Chevreul's studies in color became the most widely used and influential color manual of the 19th century with a significant and long-lasting impact on the fine and industrial arts. As well as being the first to create a hemispherical color model displaying 72 normal tone hue scales, his exploration of color harmonies is an underlying principle in personal color analysis. In the 1850s, Chevreul's ideas were prescribed for an American audience lacking any education in color harmony.[4] Godey's Lady's Book (1855 and 1859) introduced "gaudy" American women to Chevreul's idea of "becoming colors" for brunettes and blondes.[5]

Munsell

Albert Henry Munsell (1858–1918) is famous for inventing the Munsell color system, one of the first color order systems created. An American painter and art teacher at the Massachusetts Normal Art School, he had visited the tapestry works of Chevreul and studied color in France. With the use of his own unique inventions, including the Photometer that measures object luminance, Munsell started to determine color spaces and standardize the way color was organized and defined.

In 1905, Munsell published his first of three books on color, A Color Notation where he discussed his color theory referencing three color dimensions: hue (the discernible shade on the wavelength spectrum), value (lightness to darkness scale), and chroma (softness through to brightness). Before the Munsell Color Theory, the intensity of color was defined as 'saturation' in the art and scientific community. Munsell determined that saturation encompassed two different dimensions, value and chroma, where chroma defines the difference between a pure hue and a pure grey.
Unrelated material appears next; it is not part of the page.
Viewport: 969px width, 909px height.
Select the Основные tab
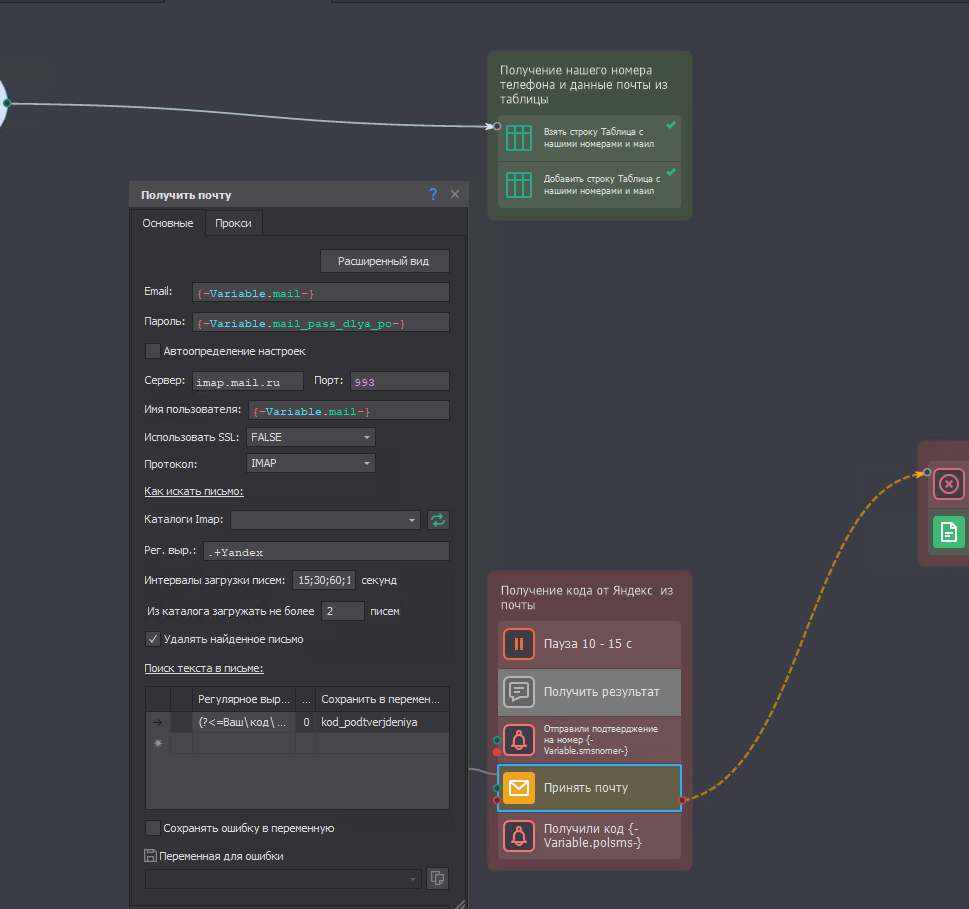[168, 223]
Munsell paid close attention to the human visual system and human response to color, being sensitive to its inclusion in his mapping of three-dimensional color space. In 1917, Munsell founded the Munsell Color Company, to improve color communication and education. In the 1930s, the Munsell Color System was adopted by the USDA as the official color system for soil research and the system. The company is now owned by X-Rite who is known for color calibration. The Munsell Color System still remains the basis of color education today and is the foundation for modern color systems including CIELAB.

Itten

Johannes Itten (1888–1967) was a Swiss-born artist and art educator who expounded upon the principles of simultaneous contrast which Chevreul set forth in his 1839 treatise. He valued individual artistic expression[6]:24–32 and in 1928, while teaching a class assignment on color harmony, he noticed his students were choosing colors, lines and orientation that showed themselves "as they are", which led him to formulate the concept of "subjective color".

In his 1961 book The Art of Color,[7] Itten examined two different approaches to understanding the art of color: Subjective feelings and objective color principles. Itten described "subjective color" as "the aura of the person.[8] and provided examples or how subjective color might be expressed by an artist: A high contrast brunette will choose dark colors and high contrast, "suggesting a lively and concentrated personality and intense feeling." On the other hand, for a fair woman of low contrast the "fundamental contrast is hue".[8] Furthermore, Itten linked these subjective colors to the four seasons of Spring, Summer, Autumn, and Winter, which became the foundation for seasonal color analysis. In his book, Itten noted that, "Every woman should know what colors are becoming to her; they will always be her subjective colors and their complements."[9]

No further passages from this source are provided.